1. («Вдруг, возвращаясь из гардероба, он увидел, как они нежно беседуют, склонившись друг к другу».)
Образ резко выделен; он чист и ясен, как буква; он и есть буквально то, что причиняет мне боль. Точный, полный, тщательно отделанный, определенный, он не оставляет мне никакого места: я исключен из него, как из первичной сцены, существующей, быть может, лишь постольку, поскольку она выделена контуром замочной скважины. Вот, стало быть, наконец определение образа, любого образа: образ — это то, из чего я исключен. В противоположность тем картинкам-загадкам, где охотник невидимо врисован среди сплетения листвы, меня в этой сцене нет: в образе нет загадки.

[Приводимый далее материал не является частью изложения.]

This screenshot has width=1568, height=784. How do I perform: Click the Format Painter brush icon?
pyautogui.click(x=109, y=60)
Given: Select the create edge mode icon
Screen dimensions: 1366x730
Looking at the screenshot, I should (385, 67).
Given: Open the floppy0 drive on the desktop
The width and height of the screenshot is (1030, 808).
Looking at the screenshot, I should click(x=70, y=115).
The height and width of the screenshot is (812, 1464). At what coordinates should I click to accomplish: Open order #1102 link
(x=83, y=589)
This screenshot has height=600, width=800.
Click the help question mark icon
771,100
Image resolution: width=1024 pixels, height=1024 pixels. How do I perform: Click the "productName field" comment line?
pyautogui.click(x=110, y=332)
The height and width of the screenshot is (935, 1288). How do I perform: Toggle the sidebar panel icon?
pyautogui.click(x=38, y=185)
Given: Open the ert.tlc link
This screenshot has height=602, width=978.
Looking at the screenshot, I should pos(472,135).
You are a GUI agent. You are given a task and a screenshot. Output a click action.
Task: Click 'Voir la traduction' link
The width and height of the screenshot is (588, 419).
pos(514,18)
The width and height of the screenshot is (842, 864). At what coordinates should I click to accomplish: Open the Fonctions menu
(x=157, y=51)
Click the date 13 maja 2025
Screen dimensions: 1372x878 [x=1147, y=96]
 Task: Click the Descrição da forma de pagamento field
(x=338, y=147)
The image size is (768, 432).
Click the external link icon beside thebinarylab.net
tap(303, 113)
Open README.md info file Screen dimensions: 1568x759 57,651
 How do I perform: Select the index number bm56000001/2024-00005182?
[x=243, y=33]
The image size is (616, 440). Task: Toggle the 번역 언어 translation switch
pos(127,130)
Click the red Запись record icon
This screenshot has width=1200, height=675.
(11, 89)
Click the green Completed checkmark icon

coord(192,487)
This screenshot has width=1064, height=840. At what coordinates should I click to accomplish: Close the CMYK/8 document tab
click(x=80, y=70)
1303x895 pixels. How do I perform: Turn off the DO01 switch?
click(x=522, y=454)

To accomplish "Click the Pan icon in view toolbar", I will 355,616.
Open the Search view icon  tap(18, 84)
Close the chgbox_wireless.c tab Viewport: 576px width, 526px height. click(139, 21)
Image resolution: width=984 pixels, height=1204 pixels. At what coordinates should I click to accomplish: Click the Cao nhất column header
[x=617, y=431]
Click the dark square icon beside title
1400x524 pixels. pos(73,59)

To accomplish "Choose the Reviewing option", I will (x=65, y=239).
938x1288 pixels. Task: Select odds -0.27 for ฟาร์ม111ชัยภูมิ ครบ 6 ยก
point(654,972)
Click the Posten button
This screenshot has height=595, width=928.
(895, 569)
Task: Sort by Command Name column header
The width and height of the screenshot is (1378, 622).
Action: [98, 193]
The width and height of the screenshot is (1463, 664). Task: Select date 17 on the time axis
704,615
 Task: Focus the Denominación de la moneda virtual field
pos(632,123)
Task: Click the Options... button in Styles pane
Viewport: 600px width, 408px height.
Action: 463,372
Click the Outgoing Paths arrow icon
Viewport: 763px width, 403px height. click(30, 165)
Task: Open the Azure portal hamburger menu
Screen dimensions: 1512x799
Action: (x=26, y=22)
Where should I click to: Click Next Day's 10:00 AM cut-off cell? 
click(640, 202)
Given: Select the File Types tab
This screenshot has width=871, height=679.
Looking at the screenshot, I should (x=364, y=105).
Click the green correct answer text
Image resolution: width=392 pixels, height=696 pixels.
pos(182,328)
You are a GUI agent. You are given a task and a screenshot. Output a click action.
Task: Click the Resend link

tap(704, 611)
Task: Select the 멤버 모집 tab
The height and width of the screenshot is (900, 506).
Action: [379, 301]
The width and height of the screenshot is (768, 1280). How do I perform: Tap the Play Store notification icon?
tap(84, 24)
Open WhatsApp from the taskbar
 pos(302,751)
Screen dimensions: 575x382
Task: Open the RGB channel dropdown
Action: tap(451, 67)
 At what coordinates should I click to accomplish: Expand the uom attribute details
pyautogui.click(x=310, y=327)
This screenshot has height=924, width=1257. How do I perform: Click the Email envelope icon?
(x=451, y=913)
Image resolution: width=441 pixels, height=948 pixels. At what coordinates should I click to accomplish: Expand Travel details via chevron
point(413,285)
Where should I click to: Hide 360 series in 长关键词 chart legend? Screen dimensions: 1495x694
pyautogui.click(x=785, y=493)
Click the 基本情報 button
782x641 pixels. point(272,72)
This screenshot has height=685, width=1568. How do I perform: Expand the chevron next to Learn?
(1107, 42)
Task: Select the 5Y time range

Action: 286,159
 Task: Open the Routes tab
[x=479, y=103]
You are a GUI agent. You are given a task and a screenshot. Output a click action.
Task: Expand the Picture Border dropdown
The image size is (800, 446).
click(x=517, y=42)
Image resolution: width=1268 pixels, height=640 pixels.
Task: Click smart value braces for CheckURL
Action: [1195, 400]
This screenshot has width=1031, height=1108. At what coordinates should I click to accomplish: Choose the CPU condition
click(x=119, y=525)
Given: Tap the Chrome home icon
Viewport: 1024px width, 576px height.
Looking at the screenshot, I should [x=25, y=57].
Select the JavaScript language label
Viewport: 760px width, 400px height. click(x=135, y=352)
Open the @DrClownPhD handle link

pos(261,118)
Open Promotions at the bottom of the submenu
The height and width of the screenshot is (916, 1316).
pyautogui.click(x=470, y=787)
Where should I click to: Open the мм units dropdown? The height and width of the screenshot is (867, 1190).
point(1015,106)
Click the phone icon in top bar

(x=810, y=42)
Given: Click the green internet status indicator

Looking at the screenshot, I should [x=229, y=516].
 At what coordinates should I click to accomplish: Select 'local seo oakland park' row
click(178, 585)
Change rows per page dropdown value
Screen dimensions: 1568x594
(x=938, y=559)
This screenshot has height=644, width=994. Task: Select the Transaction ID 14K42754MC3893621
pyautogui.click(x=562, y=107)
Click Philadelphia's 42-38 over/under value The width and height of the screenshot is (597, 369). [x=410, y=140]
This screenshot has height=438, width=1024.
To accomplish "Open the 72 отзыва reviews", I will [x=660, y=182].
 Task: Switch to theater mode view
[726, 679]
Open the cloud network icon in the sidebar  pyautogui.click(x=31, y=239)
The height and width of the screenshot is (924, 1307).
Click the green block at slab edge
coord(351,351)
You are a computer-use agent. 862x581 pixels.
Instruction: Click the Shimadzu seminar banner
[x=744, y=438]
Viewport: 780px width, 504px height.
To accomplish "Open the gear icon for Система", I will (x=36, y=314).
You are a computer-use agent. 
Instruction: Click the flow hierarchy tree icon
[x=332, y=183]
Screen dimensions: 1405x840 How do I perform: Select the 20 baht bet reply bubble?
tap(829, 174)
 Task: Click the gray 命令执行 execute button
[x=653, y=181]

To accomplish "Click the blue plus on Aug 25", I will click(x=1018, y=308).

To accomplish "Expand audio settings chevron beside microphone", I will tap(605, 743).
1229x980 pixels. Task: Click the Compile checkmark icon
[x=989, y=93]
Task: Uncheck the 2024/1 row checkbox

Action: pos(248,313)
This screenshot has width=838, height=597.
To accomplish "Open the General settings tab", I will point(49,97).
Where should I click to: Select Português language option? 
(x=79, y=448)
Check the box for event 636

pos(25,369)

2. Образ не допускает возражений, за ним всегда последнее слово; никакое знание не в состоянии ему перечить, как-то его приспособить, перехитрить. Вертер прекрасно знает, что Шарлотта помолвлена с Альбертом, и, в общем-то, он страдает от этого не очень явно, но «я содрогаюсь всем телом, когда Альберт обнимает ее стройный стан». Я отлично знаю, что Шарлотта мне не принадлежит, — говорит рассудок Вертера; но все же Альберт крадет ее у меня, — говорит стоящий у него перед глазами образ.
Вертер
3. Образы, из которых я изъят, по отношению ко мне жестоки; но иногда я и сам (инверсия) включен в образ. Удаляясь от террасы кафе, где я вынужден оставить другого с кем-то еще, я вижу себя одиноко уходящим, слегка ссутулившись, по безлюдной улице. Я обращаю свою исключительность в образ. Этот образ, в котором, как в зеркале, представлено мое отсутствие, есть печальный образ.
Романтическая картина изображает нагромождение ледяных глыб под полярным небом; в этом унылом пространстве не обитает никакой человек, никакой предмет; но именно потому, если только меня терзает любовная тоска, пустота эта требует спроецировать себя в нее; я вижу себя фигуркой человека, сидящего на одной из этих глыб, покинутого навсегда. «Мне холодно, — говорит влюбленный, — вернемся», но дороги нет, корабль разбит. Есть особый холод влюбленного: зябкость детеныша (человека, животного), которому нужно материнское тепло.
Каспар Давид Фридрих[140]
4. То, что меня ранит, это формы отношений, их образы; или, вернее, то, что другие называют формой, я переживаю как силу. Образ — как образец при бреде одержимости — это сам предмет. Влюбленный, стало быть, художник, и его мир — самый настоящий мир наизнанку, потому что каждый образ здесь самоделен (ничего за пределами образа).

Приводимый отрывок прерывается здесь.